Telligent Community
- A group on Telligent Community web site
- Developer(s): Telligent Systems
- Stable release: Telligent Community 10.3 / April 3, 2019
- Platform: ASP.NET / Microsoft SQL Server
- Type: Collaborative software, Blog publishing system, Forum Software, Wiki, Social Networking
- Website: telligent.com

= Telligent Community =

Collaboration software community

Telligent Community is a community and collaboration software platform developed by Telligent Systems and was first released in 2004.

Telligent Community is built on the Telligent Evolution platform, with a variety of core applications running on top of it such as blogs, forums, media galleries, and wikis. Additional applications from third parties using the API's and REST stack can be installed or integrated with the platform.

Telligent Community is built with ASP.NET, C#, and Microsoft SQL Server. It is available as downloadable software that can be installed on a web server or via hosting providers. The current version is Verint Community 12.0 which was released February 2012. The product used to be named Community Server before being rebranded as part of the 5.0 release.

==History==
Telligent Systems was founded by Rob Howard in 2004, who was previously part of Microsoft's ASP.NET team. Telligent introduced its first product, Community Server, in the fall of 2004. Community Server was one of the first integrated community platforms that brought together blogs, photo galleries, wikis, forums, user profiles and more. Community Server was based on the merger of three then-widely used open source ASP.NET projects: the ASP.NET Forums, nGallery photo gallery, and .Text blog engine. The people behind those projects (Scott Watermasysk, Jason Alexander, and Rob Howard) joined together as Telligent Systems and along with several other software developers created Community Server 1.0.

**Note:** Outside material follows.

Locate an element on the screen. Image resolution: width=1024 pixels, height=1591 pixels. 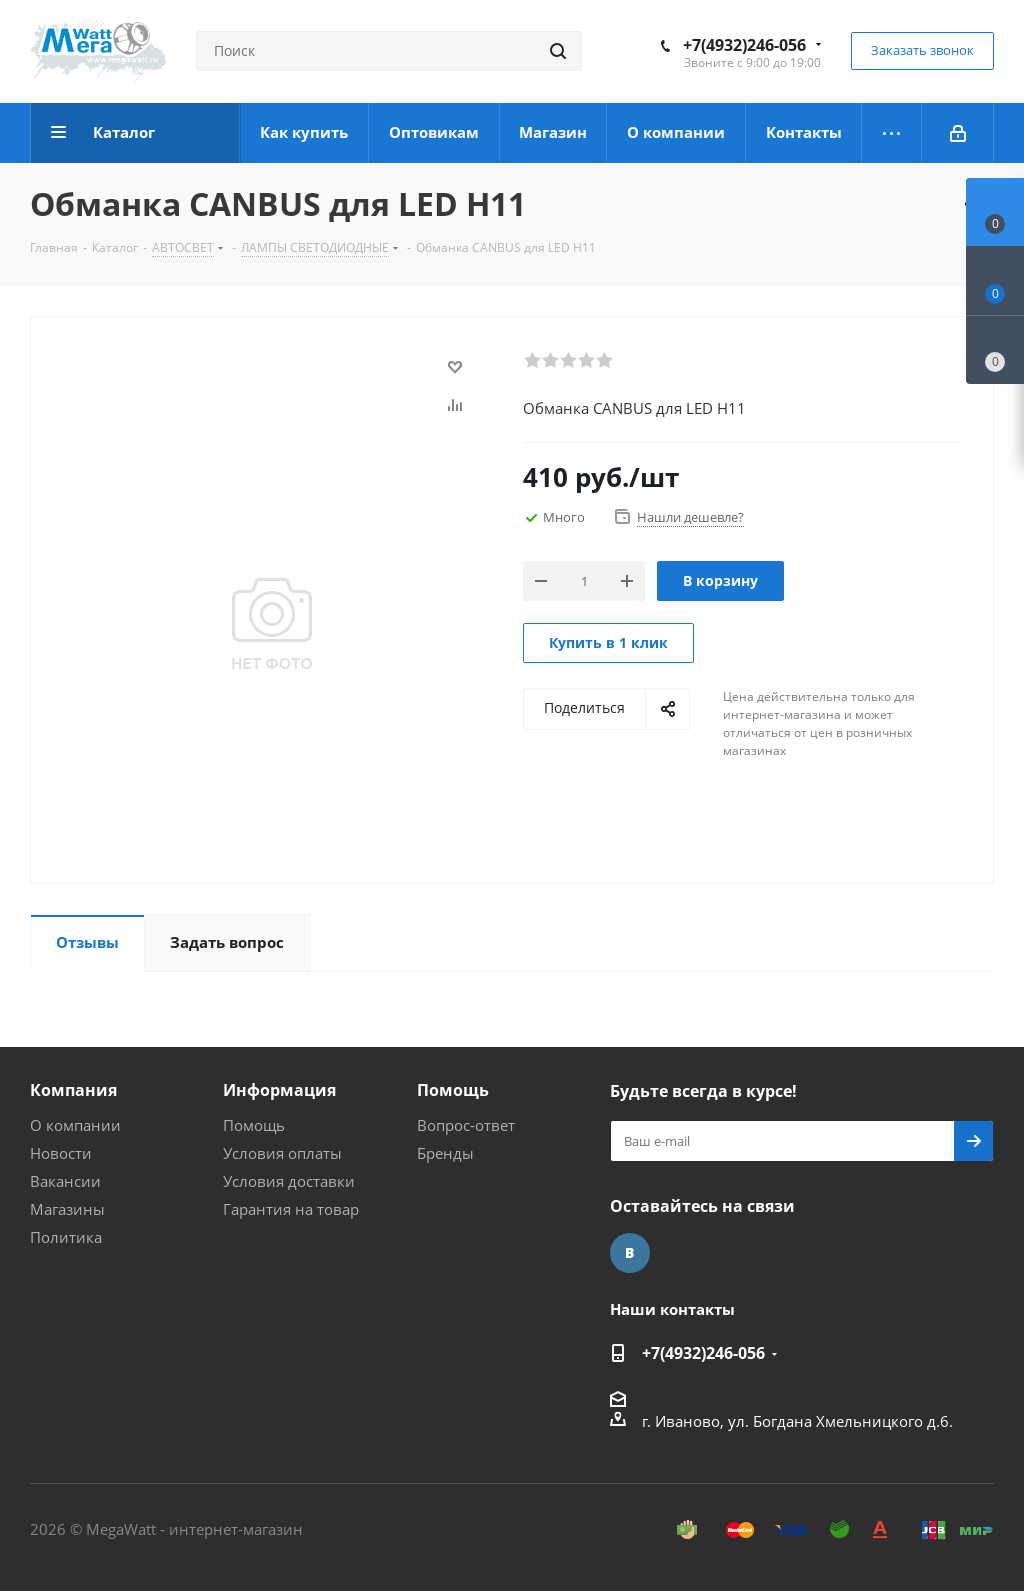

Between 2004 and 2009 Community Server steadily grew in scope, features, and capabilities. In 2008 Telligent Systems released a second version of Community Server that targeted as an Enterprise Social Software platform used to create and manage internal employee communities and intranets. Originally branded as Community Server Evolution this was later renamed Telligent Enterprise.

Telligent also announced a new Enterprise Reporting platform at its first Community Server Developers Conference in 2008, which was later renamed Harvest. It was one of the first analytics suites for enterprise collaboration software, and provides social analytics including sentiment analysis, social fingerprints, and buzz analysis on social networking sites such as Twitter.

Telligent rebranded all of its products on June 23, 2009 at the Enterprise 2.0 conference when it launched its new Evolution platform product suite. Community Server became known as Telligent Community, Community Server Evolution became known as Telligent Enterprise and the underlying platform that both run on is now referred to as Telligent Evolution. The Social Analytics suite was renamed Telligent Analytics.